Search Unity

Why does smoothstep get "optimised" OpenGLES?

Discussion in 'Shaders' started by mikesx, Mar 3, 2016.

  1. mikesx

    mikesx

    Joined:
    Oct 1, 2013
    Posts:
    4
    I'm trying to find out why on openglES smoothstep gets expanded:
    Code (CSharp):
    1.  tmpvar_3 = clamp (((c_1.xyz - vec3(_min)) / (vec3(_max) - vec3(_min))), 0.0, 1.0);
    2.   c_1.xyz = (c_1.xyz * (tmpvar_3 * (tmpvar_3 *
    3.   (3.0 - (2.0 * tmpvar_3))
    4.   )));
    If the gpu has a native function for it, it will be faster?
    The must be a reason for doing this?

    According to PVRShaderEditor , the shader I'm looking at goes from 11 cycles to 3 cycles when I put the smoothstep back in.
     
  2. Farfarer

    Farfarer

    Joined:
    Aug 17, 2010
    Posts:
    2,249
    I'm guessing for compatibility purposes?
     
  3. Michal_

    Michal_

    Joined:
    Jan 14, 2015
    Posts:
    365
    I wouldn't worry about that. GLSL Optimizer will inline anything it can to make it easier for the compiler in the driver.
    The important thing to realize is that not every built-in GLSL/HLSL function is directly supported by the gpu. Very few are in fact. Functions like sin(), sqrt() or rcp() map directly to hw instructions (it depends on the specific hw). But more complex functions like normalize(), pow(), smoothstep() don't have direct hw support and will be expanded into multiple instructions by the compiler in driver.
    So built-in functions are more of a hint to the compiler than anything else. If you use normalize(), you're telling the compiler that you want to normalize a vector and it will give you the best way to do it on a given hw. But that doesn't mean the hw has a direct support for it. The driver will likely expand normalize() into 3 different instructions.

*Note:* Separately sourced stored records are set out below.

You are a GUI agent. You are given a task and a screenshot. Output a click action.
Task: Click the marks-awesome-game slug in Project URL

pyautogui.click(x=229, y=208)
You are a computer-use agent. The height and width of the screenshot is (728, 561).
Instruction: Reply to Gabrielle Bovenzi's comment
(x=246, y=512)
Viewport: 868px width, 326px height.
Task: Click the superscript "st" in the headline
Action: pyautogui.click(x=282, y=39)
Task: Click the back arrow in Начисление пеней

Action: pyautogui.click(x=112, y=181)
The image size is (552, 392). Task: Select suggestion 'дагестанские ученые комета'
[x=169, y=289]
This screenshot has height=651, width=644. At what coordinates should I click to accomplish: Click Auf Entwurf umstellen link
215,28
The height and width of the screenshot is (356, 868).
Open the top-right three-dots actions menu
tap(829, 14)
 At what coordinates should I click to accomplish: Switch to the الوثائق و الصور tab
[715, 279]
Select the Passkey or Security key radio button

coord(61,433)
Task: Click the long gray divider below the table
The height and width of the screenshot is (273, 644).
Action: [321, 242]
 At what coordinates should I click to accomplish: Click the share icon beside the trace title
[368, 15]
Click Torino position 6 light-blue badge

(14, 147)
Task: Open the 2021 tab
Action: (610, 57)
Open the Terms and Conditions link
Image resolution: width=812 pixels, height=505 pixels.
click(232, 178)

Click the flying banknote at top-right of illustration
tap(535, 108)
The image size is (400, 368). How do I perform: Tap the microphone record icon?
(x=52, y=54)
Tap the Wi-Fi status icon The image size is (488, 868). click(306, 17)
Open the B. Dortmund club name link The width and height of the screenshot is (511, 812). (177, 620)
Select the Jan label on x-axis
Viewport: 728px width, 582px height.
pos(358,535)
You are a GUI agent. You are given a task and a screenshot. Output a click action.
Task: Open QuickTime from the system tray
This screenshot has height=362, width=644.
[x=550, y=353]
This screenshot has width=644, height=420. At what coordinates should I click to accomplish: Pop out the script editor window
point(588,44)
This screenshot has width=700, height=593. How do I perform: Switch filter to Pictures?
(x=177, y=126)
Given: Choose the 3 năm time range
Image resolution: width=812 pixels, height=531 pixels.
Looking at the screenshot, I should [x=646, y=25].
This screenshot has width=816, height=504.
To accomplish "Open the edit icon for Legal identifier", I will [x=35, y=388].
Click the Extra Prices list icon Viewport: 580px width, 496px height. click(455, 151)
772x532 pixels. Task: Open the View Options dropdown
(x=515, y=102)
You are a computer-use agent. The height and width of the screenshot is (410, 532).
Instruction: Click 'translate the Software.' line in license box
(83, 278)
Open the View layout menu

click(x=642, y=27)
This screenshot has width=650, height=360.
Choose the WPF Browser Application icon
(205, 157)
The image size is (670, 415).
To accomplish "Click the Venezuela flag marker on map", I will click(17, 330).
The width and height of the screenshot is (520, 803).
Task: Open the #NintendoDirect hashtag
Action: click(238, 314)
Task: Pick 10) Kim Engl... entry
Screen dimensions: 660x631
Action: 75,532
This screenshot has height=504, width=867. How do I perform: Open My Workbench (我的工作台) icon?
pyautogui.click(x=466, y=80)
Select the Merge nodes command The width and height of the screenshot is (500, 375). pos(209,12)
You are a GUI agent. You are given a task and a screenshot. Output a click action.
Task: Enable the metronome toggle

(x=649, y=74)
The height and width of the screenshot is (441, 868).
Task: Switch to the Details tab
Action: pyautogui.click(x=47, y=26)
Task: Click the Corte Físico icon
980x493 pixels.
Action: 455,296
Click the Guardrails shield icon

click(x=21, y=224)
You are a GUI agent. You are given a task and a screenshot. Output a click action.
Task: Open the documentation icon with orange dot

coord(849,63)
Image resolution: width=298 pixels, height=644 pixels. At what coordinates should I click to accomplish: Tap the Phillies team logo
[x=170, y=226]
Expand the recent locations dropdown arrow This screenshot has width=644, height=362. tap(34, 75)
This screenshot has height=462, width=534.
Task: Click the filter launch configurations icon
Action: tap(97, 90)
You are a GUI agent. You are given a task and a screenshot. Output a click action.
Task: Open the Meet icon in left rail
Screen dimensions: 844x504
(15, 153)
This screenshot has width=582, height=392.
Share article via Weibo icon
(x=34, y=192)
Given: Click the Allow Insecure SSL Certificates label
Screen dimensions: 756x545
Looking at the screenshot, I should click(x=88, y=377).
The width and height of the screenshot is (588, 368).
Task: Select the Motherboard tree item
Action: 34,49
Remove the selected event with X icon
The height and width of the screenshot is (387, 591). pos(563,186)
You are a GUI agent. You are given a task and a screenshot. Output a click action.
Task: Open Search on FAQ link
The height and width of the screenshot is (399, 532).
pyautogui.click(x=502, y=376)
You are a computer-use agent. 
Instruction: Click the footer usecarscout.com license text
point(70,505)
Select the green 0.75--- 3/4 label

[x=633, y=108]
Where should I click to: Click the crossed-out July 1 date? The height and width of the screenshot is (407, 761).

    In other word, if GLSL Optimizer wouldn't expand smoothstep, then the compiler in driver likely would. I even tried PVRShaderEditor with both variants and got the same estimation for both. Not sure why you get different results. You can always measure the difference if you want to be 100% sure.
     
  4. mikesx

    mikesx

    Joined:
    Oct 1, 2013
    Posts:
    4
    This doesn't make logical sense, why would you expand it before the driver. The driver will know the best way for this function to be executed based on it's hardware.

    I've just double checked again and I must of made a mistake editing in the PVRShaderEditor, I do get a small gain using smoothstep rather than the expanded, but its more like a cycle difference which is nominal.
     
  5. Michal_

    Michal_

    Joined:
    Jan 14, 2015
    Posts:
    365
    In ideal world, yes. It would be better to let the driver do its job. Not so much in real world. Driver compilers are notoriously bad. Or at least they were. That's why Unity and many others pre-optimize glsl shaders. It was common to get several times better performance if you pre-optimized your shaders with GLSL Optimizer. Drivers were that bad!

    It is possible that PowerVR now has a decent driver and that it will give you better performance than GLSL Optimizer but this is not the case in general.

    I don't know why GLSL Optimizer expands smoothstep but chances are it makes the shader faster on some GPUs.